How to implement API pagination patterns for single and composite result sets

When surfacing data from systems of record, one of the concerns designers and developers need to address is the potential of retrieving an enormous number of results in a single load session. This requires significant processing power on both the client and server sides and network traffic, and can degrade the overall data consumption and experience.

There are different approaches to address this concern, but one of the most widely used is the concept of pagination. Pagination is a term commonly used to describe the process of a sequential division of the contents (fetched data) into separate pages. This relieves the pressure on both sides of communication and its channel.

In most cases, systems of record (databases) offer out-of-the-box features to enable pagination — in this post this will be referred to as “simple pagination.” However, that’s not always the case, since APIs can choreograph calls to each other to collect and combine results that provides a paged result set to the consumers. It’s often up to application designers and developers to come up with a suitable solution.
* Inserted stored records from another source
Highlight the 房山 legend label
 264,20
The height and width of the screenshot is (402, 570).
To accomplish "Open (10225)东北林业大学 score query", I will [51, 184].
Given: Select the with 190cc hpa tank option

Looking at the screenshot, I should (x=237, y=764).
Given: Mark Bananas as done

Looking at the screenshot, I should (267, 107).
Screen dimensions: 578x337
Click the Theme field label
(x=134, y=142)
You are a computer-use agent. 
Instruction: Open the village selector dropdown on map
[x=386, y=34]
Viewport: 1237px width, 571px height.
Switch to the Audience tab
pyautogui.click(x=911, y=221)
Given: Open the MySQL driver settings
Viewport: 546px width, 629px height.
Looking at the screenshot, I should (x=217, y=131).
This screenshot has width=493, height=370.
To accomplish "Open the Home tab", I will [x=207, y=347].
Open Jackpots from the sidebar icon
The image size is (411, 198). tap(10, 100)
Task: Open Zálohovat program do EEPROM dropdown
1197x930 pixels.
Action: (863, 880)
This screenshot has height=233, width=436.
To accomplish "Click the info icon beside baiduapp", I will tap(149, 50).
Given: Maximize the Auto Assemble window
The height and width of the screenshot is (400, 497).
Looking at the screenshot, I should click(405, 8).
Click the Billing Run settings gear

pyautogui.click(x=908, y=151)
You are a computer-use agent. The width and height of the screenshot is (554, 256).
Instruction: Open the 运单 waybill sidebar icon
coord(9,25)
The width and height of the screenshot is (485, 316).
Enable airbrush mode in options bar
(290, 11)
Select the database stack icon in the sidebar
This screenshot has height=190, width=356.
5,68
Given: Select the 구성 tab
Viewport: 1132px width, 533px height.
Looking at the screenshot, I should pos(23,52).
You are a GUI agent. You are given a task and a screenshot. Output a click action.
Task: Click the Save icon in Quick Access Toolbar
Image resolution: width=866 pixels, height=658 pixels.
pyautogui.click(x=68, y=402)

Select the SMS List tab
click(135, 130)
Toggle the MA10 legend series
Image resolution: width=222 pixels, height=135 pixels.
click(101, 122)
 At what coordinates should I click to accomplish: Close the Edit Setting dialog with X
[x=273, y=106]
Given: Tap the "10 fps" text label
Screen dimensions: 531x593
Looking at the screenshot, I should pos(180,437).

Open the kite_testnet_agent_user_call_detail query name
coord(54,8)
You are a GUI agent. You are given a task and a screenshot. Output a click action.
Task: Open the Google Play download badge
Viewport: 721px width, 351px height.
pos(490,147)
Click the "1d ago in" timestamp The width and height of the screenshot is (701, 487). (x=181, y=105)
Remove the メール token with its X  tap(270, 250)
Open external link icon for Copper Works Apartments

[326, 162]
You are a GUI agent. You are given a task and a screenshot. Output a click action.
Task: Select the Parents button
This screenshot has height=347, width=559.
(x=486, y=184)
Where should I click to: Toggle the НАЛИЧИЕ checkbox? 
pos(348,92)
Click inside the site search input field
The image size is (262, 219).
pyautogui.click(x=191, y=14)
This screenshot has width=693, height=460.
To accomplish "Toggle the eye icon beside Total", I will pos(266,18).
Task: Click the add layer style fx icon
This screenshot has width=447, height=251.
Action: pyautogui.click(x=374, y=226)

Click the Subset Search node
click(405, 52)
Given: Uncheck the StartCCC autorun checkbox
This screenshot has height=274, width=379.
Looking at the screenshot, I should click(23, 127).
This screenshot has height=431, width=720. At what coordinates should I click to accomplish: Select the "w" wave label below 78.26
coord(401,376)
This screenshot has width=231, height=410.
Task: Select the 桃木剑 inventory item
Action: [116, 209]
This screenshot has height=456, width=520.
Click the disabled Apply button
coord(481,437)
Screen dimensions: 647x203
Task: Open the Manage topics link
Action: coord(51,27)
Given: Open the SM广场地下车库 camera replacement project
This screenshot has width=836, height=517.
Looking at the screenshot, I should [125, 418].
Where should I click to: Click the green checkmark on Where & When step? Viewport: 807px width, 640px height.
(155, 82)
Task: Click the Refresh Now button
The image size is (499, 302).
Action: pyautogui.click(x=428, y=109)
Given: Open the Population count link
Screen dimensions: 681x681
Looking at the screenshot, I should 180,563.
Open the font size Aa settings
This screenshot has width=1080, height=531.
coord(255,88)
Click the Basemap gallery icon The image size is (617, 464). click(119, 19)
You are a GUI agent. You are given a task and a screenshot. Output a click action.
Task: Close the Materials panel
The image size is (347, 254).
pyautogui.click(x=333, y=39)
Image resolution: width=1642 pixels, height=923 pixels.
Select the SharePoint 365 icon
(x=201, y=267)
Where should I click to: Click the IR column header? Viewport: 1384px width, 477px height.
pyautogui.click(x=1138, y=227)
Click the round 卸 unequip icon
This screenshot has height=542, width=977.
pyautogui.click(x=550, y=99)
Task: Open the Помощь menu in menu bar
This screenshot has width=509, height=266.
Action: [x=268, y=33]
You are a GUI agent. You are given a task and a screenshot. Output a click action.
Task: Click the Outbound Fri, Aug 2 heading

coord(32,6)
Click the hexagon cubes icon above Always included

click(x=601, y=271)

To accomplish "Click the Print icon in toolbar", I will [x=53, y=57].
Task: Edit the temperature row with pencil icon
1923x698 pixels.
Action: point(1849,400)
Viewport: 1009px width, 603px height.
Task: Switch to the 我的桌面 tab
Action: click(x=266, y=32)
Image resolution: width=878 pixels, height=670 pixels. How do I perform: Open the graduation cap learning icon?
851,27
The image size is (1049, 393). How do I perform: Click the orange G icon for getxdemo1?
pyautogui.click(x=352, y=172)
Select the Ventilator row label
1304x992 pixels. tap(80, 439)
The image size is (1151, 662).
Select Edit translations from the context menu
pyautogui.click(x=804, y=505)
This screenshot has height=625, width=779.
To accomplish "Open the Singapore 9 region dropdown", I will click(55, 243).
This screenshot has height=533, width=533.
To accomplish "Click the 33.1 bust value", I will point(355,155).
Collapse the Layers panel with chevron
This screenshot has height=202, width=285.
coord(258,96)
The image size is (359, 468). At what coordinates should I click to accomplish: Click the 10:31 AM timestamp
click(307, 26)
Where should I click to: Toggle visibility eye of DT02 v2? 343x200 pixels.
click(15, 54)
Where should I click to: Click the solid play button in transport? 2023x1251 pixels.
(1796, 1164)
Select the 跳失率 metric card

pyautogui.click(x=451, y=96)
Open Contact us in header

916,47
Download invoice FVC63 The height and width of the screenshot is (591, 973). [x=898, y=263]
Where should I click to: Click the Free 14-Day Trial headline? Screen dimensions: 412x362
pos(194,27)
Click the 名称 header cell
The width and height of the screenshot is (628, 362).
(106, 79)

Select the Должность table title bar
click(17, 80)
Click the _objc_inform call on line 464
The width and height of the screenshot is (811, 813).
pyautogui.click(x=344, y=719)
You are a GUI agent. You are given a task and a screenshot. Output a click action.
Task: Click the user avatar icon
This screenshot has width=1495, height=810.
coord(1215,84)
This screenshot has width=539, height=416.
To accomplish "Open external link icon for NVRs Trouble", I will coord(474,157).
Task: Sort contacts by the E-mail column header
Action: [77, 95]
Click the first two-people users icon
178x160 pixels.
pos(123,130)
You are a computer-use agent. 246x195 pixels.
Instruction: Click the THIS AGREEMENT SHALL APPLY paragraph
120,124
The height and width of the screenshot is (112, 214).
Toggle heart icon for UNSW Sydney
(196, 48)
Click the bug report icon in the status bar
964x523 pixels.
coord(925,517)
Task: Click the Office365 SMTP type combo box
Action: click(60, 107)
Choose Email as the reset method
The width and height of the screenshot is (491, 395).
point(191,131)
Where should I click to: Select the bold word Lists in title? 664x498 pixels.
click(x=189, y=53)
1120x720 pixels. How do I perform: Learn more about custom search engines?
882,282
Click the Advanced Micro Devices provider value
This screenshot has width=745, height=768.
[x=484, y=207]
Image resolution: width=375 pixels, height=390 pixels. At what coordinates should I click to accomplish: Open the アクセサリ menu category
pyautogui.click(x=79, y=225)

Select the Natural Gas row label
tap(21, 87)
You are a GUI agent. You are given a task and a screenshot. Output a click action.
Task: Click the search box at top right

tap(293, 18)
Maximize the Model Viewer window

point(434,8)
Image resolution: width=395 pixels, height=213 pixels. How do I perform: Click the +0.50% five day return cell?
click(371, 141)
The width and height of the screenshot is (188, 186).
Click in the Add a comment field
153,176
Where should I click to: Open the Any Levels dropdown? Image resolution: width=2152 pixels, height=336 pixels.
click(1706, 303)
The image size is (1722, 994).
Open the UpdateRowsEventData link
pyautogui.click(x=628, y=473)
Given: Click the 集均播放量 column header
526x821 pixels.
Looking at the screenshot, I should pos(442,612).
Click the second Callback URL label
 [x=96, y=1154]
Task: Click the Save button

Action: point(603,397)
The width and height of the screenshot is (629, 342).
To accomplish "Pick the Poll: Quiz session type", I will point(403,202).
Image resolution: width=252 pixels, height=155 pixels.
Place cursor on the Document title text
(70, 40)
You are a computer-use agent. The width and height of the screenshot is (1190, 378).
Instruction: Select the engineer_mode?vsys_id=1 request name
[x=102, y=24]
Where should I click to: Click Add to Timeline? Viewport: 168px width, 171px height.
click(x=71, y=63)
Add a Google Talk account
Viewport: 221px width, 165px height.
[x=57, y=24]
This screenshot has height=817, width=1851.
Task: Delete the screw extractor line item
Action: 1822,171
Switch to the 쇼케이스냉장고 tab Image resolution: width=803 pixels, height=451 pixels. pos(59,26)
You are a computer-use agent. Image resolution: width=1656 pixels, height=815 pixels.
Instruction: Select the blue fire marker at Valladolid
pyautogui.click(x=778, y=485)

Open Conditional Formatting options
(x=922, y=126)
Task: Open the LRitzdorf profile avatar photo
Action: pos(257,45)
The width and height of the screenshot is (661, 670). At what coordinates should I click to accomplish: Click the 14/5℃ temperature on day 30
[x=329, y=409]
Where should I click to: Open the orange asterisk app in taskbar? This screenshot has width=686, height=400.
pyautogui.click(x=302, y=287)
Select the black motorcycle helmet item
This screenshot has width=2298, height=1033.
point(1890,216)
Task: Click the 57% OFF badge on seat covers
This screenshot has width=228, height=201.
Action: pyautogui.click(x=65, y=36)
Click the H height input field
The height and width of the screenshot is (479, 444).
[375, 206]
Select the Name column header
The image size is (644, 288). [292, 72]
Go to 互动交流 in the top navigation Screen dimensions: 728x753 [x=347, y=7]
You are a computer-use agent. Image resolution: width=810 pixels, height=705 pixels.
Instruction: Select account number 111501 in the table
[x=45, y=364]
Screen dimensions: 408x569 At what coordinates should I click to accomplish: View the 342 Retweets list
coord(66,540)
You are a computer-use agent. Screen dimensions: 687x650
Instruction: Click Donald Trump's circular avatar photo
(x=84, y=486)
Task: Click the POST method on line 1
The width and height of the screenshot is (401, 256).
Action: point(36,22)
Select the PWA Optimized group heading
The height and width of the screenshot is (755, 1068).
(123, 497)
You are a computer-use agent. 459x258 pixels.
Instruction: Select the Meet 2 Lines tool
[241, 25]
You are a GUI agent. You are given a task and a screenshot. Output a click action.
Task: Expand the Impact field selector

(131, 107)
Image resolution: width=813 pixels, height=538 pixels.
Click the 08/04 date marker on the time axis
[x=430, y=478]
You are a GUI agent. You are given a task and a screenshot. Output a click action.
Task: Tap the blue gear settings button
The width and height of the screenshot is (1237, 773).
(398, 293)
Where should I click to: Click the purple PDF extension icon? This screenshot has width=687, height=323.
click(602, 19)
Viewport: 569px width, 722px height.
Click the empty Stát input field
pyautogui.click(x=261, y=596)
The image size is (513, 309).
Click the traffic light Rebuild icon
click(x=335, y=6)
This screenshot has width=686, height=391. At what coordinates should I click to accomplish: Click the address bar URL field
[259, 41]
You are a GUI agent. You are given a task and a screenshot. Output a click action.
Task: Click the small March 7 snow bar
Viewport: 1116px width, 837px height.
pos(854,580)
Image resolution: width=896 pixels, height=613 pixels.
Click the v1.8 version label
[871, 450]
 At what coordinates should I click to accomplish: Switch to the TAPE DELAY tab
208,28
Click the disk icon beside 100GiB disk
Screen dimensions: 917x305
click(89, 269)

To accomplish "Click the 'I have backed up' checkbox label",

In this post, we are going to explore how to deal with single and composite result sets. You’ll learn how to retrieve data out of a single data source as well as how to paginate results from two or more source systems.

Single/simple pagination

Simple pagination describes the technique and support of systems of record to provide paginated results without too much additional logic or complex implementation. Databases (relational or NoSQL/Cache) are great examples of systems of records that support simple pagination by allowing developers to write commands to query paginated data. They require  an OFFSET and a LIMIT, which determine where to start from and the maximum number of rows to be fetched. 

Some APIs allow consumers to provide an OFFSET and a LIMIT for the purpose of getting paginated payloads, either by using query parameters or headers as part of the HTTP request. Another option is limiting the number of records per page at an API level — so that instead of consumers specifying an OFFSET and a LIMIT, they only specify what page they want to get. While this approach is less flexible on the consumer side, it increases the levels of control on the API side.

Composite/complex pagination 

Composite or complex pagination describes an approach and a technique implemented in Anypoint Platform to allow Mule applications to consolidate data from two or more different (paged) result-sets. This provides a simple pagination experience, where the server is responsible for keeping track of the appropriate OFFSET and LIMIT to the different data sources. From an API consumer’s perspective, there is only one data-set.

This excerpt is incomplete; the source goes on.